#### [TASK INSTRUCTIONS]
Please output every item below as a numbered list, leaving out any blank lines.

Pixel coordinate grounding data

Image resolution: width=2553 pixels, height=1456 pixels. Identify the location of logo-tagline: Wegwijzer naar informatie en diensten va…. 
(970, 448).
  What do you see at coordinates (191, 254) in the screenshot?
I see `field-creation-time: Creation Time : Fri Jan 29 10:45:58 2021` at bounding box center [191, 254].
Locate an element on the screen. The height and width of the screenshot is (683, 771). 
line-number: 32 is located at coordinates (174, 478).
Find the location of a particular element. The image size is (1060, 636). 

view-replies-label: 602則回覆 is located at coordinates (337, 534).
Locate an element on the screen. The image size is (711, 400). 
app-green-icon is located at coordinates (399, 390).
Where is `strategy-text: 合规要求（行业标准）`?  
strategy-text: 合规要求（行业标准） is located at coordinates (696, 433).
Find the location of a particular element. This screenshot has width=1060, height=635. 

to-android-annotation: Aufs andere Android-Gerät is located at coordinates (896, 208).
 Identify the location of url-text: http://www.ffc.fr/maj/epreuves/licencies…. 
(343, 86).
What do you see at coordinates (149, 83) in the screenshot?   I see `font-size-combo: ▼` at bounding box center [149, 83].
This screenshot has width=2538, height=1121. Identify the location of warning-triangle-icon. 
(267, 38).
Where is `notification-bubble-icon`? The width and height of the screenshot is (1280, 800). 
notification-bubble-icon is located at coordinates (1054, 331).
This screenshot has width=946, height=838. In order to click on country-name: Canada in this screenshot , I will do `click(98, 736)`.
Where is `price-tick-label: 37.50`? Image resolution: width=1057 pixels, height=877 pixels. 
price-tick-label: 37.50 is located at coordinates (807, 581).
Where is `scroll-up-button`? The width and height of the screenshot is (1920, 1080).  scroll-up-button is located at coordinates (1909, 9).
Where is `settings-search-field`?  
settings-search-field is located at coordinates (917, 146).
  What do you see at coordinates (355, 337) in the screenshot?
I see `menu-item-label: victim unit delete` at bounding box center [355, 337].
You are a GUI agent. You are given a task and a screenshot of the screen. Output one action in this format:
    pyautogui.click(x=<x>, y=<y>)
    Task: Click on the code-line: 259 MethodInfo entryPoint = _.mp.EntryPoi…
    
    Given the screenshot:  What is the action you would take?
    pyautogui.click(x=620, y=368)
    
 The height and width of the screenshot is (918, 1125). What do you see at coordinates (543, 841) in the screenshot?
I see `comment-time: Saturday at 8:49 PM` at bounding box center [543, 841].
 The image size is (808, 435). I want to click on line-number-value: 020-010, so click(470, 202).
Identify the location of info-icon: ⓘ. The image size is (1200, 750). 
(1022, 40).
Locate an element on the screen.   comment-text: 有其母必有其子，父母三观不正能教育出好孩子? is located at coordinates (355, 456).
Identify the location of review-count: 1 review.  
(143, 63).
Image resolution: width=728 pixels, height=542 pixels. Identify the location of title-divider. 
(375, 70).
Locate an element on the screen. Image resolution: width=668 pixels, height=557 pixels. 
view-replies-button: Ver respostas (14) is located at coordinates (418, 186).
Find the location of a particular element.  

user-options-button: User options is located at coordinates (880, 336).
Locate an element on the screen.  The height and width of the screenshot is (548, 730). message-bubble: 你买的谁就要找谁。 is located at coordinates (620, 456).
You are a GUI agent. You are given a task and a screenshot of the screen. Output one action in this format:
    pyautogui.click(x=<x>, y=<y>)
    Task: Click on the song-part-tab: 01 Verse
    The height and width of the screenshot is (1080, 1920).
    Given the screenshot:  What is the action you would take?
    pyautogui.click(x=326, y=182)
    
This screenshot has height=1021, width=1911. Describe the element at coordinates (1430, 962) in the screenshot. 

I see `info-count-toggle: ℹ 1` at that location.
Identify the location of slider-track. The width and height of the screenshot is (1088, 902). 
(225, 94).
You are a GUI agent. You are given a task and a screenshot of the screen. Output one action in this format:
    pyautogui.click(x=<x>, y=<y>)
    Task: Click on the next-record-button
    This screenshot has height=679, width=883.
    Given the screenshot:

#### [EXERCISE OUTPUT]
1. Image resolution: width=2553 pixels, height=1456 pixels. Identify the location of logo-tagline: Wegwijzer naar informatie en diensten va…. 
2. (970, 448).
3.   What do you see at coordinates (191, 254) in the screenshot?
4. I see `field-creation-time: Creation Time : Fri Jan 29 10:45:58 2021` at bounding box center [191, 254].
5. Locate an element on the screen. The height and width of the screenshot is (683, 771). 
6. line-number: 32 is located at coordinates (174, 478).
7. Find the location of a particular element. The image size is (1060, 636). 
8. view-replies-label: 602則回覆 is located at coordinates (337, 534).
9. Locate an element on the screen. The image size is (711, 400). 
10. app-green-icon is located at coordinates (399, 390).
11. Where is `strategy-text: 合规要求（行业标准）`?  
12. strategy-text: 合规要求（行业标准） is located at coordinates (696, 433).
13. Find the location of a particular element. This screenshot has width=1060, height=635. 
14. to-android-annotation: Aufs andere Android-Gerät is located at coordinates (896, 208).
15.  Identify the location of url-text: http://www.ffc.fr/maj/epreuves/licencies…. 
16. (343, 86).
17. What do you see at coordinates (149, 83) in the screenshot?   I see `font-size-combo: ▼` at bounding box center [149, 83].
18. This screenshot has width=2538, height=1121. Identify the location of warning-triangle-icon. 
19. (267, 38).
20. Where is `notification-bubble-icon`? The width and height of the screenshot is (1280, 800). 
21. notification-bubble-icon is located at coordinates (1054, 331).
22. This screenshot has width=946, height=838. In order to click on country-name: Canada in this screenshot , I will do `click(98, 736)`.
23. Where is `price-tick-label: 37.50`? Image resolution: width=1057 pixels, height=877 pixels. 
24. price-tick-label: 37.50 is located at coordinates (807, 581).
25. Where is `scroll-up-button`? The width and height of the screenshot is (1920, 1080).  scroll-up-button is located at coordinates (1909, 9).
26. Where is `settings-search-field`?  
27. settings-search-field is located at coordinates (917, 146).
28.   What do you see at coordinates (355, 337) in the screenshot?
29. I see `menu-item-label: victim unit delete` at bounding box center [355, 337].
30. You are a GUI agent. You are given a task and a screenshot of the screen. Output one action in this format:
31.     pyautogui.click(x=<x>, y=<y>)
32.     Task: Click on the code-line: 259 MethodInfo entryPoint = _.mp.EntryPoi…
33.     Given the screenshot:  What is the action you would take?
34.     pyautogui.click(x=620, y=368)
35.  The height and width of the screenshot is (918, 1125). What do you see at coordinates (543, 841) in the screenshot?
36. I see `comment-time: Saturday at 8:49 PM` at bounding box center [543, 841].
37.  The image size is (808, 435). I want to click on line-number-value: 020-010, so click(470, 202).
38. Identify the location of info-icon: ⓘ. The image size is (1200, 750). 
39. (1022, 40).
40. Locate an element on the screen.   comment-text: 有其母必有其子，父母三观不正能教育出好孩子? is located at coordinates (355, 456).
41. Identify the location of review-count: 1 review.  
42. (143, 63).
43. Image resolution: width=728 pixels, height=542 pixels. Identify the location of title-divider. 
44. (375, 70).
45. Locate an element on the screen. Image resolution: width=668 pixels, height=557 pixels. 
46. view-replies-button: Ver respostas (14) is located at coordinates (418, 186).
47. Find the location of a particular element.  
48. user-options-button: User options is located at coordinates (880, 336).
49. Locate an element on the screen.  The height and width of the screenshot is (548, 730). message-bubble: 你买的谁就要找谁。 is located at coordinates (620, 456).
50. You are a GUI agent. You are given a task and a screenshot of the screen. Output one action in this format:
51.     pyautogui.click(x=<x>, y=<y>)
52.     Task: Click on the song-part-tab: 01 Verse
53.     The height and width of the screenshot is (1080, 1920).
54.     Given the screenshot:  What is the action you would take?
55.     pyautogui.click(x=326, y=182)
56. This screenshot has height=1021, width=1911. Describe the element at coordinates (1430, 962) in the screenshot. 
57. I see `info-count-toggle: ℹ 1` at that location.
58. Identify the location of slider-track. The width and height of the screenshot is (1088, 902). 
59. (225, 94).
60. You are a GUI agent. You are given a task and a screenshot of the screen. Output one action in this format:
61.     pyautogui.click(x=<x>, y=<y>)
62.     Task: Click on the next-record-button
63.     This screenshot has height=679, width=883.
64.     Given the screenshot:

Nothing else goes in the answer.